▶ Activity
Print nothing but the lines below starting at the line that holds "Viewport: 1472px width, 812px" and ending at the line that holds "400x383 pixels.", including both, each exactly as written.

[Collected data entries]

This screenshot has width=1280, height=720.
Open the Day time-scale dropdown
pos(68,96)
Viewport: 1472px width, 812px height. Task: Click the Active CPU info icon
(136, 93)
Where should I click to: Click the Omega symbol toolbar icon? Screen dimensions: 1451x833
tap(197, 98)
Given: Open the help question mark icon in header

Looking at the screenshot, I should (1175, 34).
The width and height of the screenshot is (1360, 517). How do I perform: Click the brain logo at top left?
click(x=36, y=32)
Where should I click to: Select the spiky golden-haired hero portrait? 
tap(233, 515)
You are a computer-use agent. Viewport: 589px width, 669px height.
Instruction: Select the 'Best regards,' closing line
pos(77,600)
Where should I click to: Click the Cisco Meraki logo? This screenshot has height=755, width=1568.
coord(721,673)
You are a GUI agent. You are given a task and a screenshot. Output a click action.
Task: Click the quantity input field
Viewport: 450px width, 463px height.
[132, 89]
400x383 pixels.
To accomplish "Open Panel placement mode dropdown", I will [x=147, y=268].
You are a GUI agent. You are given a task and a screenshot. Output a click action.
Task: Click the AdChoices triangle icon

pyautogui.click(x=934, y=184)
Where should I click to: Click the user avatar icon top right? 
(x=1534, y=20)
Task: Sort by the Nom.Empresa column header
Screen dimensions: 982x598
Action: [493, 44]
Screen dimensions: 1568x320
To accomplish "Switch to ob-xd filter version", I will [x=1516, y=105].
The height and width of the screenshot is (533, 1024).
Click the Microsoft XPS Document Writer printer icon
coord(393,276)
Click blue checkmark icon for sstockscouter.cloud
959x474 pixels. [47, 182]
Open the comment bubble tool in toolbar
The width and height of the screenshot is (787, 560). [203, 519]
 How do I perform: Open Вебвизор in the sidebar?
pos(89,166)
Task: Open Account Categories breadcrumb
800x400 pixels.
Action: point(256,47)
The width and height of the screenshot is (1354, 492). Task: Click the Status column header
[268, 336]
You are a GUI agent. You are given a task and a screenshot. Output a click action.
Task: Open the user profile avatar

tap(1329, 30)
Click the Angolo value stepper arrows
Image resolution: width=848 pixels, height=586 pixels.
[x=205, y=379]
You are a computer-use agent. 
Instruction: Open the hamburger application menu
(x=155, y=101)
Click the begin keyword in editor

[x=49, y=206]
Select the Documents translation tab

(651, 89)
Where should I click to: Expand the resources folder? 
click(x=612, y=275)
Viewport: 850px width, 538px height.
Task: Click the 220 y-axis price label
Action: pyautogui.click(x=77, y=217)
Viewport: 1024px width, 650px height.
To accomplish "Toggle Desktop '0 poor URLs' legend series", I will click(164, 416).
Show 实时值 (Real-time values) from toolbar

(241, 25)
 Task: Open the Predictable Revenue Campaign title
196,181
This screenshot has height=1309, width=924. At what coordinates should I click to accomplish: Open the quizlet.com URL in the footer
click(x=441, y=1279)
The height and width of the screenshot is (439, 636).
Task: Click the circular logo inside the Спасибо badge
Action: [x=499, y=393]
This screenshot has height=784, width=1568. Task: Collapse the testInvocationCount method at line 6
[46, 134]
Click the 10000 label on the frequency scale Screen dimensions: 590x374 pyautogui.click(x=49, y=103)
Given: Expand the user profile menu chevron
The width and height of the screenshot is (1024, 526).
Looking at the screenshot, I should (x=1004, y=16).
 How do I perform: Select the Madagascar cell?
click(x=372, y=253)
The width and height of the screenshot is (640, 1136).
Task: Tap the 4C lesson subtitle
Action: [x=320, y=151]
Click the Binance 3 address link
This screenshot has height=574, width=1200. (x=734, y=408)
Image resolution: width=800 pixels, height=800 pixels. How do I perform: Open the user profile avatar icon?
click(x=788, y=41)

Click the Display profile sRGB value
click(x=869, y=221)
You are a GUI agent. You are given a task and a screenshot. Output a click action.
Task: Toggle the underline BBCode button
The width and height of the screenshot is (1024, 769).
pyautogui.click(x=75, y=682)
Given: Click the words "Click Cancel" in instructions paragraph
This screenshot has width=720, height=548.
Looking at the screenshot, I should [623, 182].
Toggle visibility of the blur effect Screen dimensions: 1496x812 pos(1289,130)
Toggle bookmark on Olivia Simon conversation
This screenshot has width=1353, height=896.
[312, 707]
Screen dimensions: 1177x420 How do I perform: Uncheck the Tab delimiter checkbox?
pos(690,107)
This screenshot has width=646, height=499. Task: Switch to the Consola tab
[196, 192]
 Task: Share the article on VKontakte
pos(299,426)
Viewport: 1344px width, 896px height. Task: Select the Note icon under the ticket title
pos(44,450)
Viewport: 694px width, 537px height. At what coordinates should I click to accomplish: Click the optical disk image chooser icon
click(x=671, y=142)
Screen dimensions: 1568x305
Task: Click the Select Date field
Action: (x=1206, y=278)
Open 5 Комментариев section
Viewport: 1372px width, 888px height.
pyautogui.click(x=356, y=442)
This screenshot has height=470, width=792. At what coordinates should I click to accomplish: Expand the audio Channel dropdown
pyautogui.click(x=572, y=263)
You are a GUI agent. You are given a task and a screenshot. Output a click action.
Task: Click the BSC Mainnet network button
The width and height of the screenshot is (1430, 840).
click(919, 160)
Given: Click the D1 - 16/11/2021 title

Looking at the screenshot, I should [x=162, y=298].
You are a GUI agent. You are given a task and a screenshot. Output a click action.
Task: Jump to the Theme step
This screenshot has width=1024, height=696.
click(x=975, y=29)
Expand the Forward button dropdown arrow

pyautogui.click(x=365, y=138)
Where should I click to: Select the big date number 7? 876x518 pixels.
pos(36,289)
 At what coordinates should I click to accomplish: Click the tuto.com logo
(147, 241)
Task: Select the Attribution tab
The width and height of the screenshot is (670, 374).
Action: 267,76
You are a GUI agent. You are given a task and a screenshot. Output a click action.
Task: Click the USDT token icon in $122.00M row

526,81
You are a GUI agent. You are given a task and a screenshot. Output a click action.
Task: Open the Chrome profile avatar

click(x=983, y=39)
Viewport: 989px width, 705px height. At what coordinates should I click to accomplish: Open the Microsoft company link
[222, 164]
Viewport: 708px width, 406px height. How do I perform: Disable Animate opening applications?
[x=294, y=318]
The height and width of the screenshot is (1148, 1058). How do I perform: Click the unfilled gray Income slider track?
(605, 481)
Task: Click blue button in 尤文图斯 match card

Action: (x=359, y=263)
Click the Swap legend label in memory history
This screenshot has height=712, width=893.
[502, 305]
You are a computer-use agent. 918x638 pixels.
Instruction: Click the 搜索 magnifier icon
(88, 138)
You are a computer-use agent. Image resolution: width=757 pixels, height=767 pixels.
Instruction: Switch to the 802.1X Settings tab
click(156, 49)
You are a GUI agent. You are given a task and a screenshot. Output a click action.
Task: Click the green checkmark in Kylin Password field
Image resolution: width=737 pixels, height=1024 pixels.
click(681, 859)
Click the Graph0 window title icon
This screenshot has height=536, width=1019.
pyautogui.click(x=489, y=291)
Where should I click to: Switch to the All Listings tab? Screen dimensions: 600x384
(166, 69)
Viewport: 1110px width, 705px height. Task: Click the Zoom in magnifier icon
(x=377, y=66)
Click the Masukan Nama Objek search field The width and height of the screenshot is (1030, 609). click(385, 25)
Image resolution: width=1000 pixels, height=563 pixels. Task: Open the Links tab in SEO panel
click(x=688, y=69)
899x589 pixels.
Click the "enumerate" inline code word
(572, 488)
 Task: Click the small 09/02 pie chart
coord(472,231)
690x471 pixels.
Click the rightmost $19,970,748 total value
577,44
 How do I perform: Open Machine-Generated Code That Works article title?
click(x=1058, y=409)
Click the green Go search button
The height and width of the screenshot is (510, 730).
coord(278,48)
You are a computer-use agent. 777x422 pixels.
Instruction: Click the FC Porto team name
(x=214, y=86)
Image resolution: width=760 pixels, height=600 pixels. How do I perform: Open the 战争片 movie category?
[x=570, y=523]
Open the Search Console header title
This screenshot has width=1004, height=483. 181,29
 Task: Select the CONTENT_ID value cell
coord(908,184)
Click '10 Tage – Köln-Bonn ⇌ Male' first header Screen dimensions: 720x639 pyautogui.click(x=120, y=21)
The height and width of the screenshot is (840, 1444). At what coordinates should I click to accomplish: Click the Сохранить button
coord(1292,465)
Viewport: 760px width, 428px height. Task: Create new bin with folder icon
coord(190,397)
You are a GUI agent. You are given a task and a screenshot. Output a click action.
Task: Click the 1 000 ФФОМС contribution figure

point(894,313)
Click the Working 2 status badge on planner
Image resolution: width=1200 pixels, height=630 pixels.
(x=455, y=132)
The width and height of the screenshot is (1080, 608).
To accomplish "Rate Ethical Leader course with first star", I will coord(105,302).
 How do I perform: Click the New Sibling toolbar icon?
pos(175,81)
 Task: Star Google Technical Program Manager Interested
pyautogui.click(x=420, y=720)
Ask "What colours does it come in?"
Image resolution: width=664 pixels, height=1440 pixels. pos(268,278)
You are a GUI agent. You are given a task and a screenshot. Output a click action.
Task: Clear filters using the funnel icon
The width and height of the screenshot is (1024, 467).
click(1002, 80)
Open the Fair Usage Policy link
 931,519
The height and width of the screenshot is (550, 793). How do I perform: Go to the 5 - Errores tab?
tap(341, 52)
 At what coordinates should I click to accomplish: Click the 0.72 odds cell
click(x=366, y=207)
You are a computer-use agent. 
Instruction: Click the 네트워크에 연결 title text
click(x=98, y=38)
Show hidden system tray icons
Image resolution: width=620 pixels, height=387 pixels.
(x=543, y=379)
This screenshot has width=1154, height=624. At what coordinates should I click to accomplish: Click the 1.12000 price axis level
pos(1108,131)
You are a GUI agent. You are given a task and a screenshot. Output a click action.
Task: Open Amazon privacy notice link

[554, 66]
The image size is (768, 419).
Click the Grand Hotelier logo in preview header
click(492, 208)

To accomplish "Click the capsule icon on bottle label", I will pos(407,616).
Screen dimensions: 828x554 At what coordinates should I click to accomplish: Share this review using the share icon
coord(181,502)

▶ Exercise response
Viewport: 1472px width, 812px height. Task: Click the Active CPU info icon
(136, 93)
Where should I click to: Click the Omega symbol toolbar icon? Screen dimensions: 1451x833
tap(197, 98)
Given: Open the help question mark icon in header

Looking at the screenshot, I should (1175, 34).
The width and height of the screenshot is (1360, 517). How do I perform: Click the brain logo at top left?
click(x=36, y=32)
Where should I click to: Select the spiky golden-haired hero portrait? 
tap(233, 515)
You are a computer-use agent. Viewport: 589px width, 669px height.
Instruction: Select the 'Best regards,' closing line
pos(77,600)
Where should I click to: Click the Cisco Meraki logo? This screenshot has height=755, width=1568.
coord(721,673)
You are a GUI agent. You are given a task and a screenshot. Output a click action.
Task: Click the quantity input field
Viewport: 450px width, 463px height.
[132, 89]
400x383 pixels.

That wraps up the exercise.